毎年8月になると、報道機関は戦争の悲惨さを伝える慣習があるようだ。しかしその同じ報道機関が、日々テロや戦争の脅威についても喧伝し、戦争への備えを訴えているように感じられる。実際の政治に至っては、戦争を回避するために外交に尽力するのではなく、米国に追随し、実際に戦争を行うのに必要な法整備や軍事力の強化を進めることに力を傾注しているように見える。この雰囲気のただ中で、「人生を自分のために生きる」と発言するのは、実に勇気がいることだと私は感じている。
岩波の『世界』(9月号)の寺島実郎氏の連載記事は、「ひとはなぜ戦争をするのか」だった。このテーマは、アインシュタインとフロイトの往復書簡(1932年)に由来する。ちなみにこの企画は、第一次大戦の反省から誕生した国際連盟の要請によるものだった。その書簡でアインシュタインはフロイトに、世界平和実現のために国家を規制するための制度設計が必要だと指摘しつつ、「憎悪に駆られ、相手を絶滅させようとする欲求」をどう考えるべきかを問うたという。

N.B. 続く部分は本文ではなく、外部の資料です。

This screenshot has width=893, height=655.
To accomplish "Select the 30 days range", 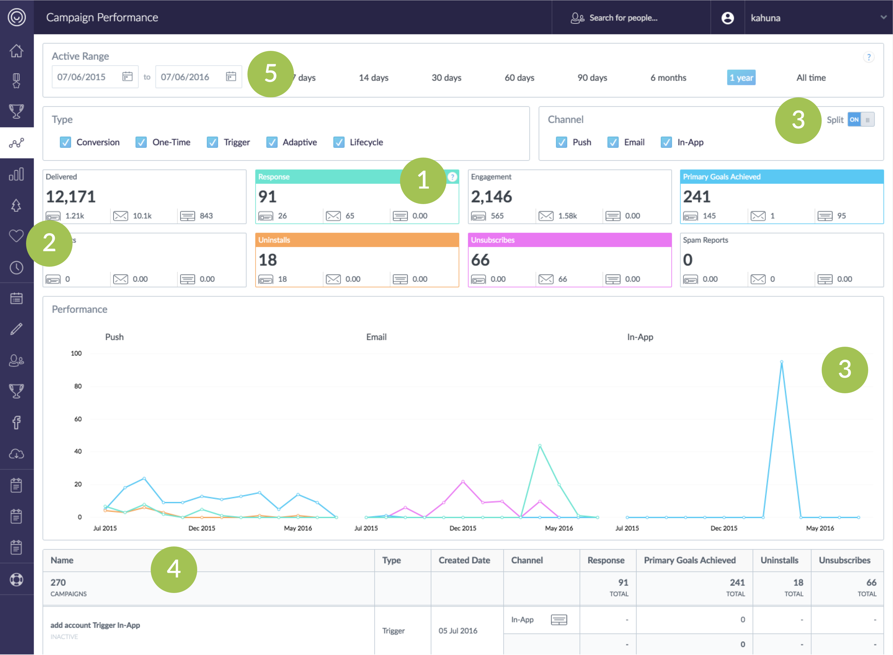I will pyautogui.click(x=446, y=78).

その問いに答えてフロイトは、人には「二つの欲望」が潜在・対立しているとの分析を紹介する。「一つは『愛』(エロス)−−保持し統一しようとする欲望、もう一つは『攻撃本能』で、破壊し侵害しようとする欲望だ」とし、「人間から攻撃的な性質を取り除くなど、できそうもない」が、「文化の発展を促せば、戦争の終焉に向けて歩み出すことができる」とフロイトは結論している。その結論を紹介しつつ寺島氏は、「文化力を形成する知性の中核は歴史認識だ」と語っている。
私も同意見だが、それに加えて人に必要なのは、“恐れ”である。幸いなことに、キリスト者は神という存在を知らされている。そのことこそが、平和への鍵ではないだろうか。